We would be drenched but it would
break the gathered heat. At one point, we walked over a section of road that
had just been resurfaced. The sun had burned and blistered the tar. Our feet
sank down into it, exposing its shimmering soft mass. What had been exposed to
the sun was then just as quickly opened to the rain as it began to fill it with
puddles. This is our life here; driven mad by what is both given and denied us.

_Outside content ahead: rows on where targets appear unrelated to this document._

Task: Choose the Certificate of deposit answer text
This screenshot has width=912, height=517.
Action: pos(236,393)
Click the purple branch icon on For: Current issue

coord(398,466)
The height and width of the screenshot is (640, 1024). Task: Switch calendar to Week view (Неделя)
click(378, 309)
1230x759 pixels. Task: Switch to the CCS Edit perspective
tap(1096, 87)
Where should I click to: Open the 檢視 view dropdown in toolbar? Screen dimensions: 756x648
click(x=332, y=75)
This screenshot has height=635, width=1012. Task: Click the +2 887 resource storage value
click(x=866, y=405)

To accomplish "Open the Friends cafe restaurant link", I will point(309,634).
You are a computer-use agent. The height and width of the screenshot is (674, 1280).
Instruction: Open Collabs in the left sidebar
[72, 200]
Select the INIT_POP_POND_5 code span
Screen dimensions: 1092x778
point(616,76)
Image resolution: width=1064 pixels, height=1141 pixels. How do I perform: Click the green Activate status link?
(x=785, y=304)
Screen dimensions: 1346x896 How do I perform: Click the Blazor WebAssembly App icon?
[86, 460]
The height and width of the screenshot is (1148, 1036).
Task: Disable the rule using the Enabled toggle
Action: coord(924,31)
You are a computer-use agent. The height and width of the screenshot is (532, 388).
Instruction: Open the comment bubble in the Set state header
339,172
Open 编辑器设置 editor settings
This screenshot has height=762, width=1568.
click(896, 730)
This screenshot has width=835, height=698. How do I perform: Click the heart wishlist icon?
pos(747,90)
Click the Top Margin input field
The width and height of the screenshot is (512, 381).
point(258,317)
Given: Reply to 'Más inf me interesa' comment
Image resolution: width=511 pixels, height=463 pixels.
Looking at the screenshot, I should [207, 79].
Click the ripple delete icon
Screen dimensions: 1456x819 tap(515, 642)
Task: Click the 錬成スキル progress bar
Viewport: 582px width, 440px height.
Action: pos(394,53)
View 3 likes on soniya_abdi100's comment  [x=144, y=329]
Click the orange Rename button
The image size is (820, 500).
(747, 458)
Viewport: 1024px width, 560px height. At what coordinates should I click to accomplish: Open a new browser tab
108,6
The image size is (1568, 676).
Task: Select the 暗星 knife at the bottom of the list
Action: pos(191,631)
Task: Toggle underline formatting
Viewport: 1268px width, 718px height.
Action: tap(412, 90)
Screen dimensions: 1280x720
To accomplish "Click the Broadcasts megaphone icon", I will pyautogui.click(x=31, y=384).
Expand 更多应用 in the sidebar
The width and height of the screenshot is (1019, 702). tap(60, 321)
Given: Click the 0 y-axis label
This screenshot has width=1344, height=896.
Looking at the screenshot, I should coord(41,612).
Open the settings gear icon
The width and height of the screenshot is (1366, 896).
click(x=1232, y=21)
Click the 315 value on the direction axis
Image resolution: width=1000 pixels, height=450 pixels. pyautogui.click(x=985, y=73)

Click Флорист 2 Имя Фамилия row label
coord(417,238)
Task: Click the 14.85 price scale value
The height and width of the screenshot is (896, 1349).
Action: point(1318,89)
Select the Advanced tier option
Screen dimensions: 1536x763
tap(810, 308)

The priest began to sing. He suddenly
produced yellow robes the colour of saffron. Just visible above the hearse, the
driver`s hardened leather hat looked as if it had been moulded from the same
black material as the bitumen.Rain drops fell down from the brim onto his
shoulders. I felt a bit lost standing between the early sun and now the leaden
sky and the relentless darkness of these other colours in the yellow light: the
sticky black of the water, the sodden road , the dull blue of the mourning
clothes, the shine of the hearse, the red flowers that robbed me of my
bearings.
The sun, the rain, the smell of
leather and wet grass clung to the wheels of the carriage. A smell of
sandalwood and incense assaulted my nostrils. The exhaustion from not having
slept all night stung my eyes and blurred my thoughts. I turned around again:
the doctor looked very far away, fading into a cloudy haze of steaming heat
until he appeared as blurred as a mirage before my eyes. When the rain came it
washed away the vision of the Dada. He
no longer appeared through the folds of the earth.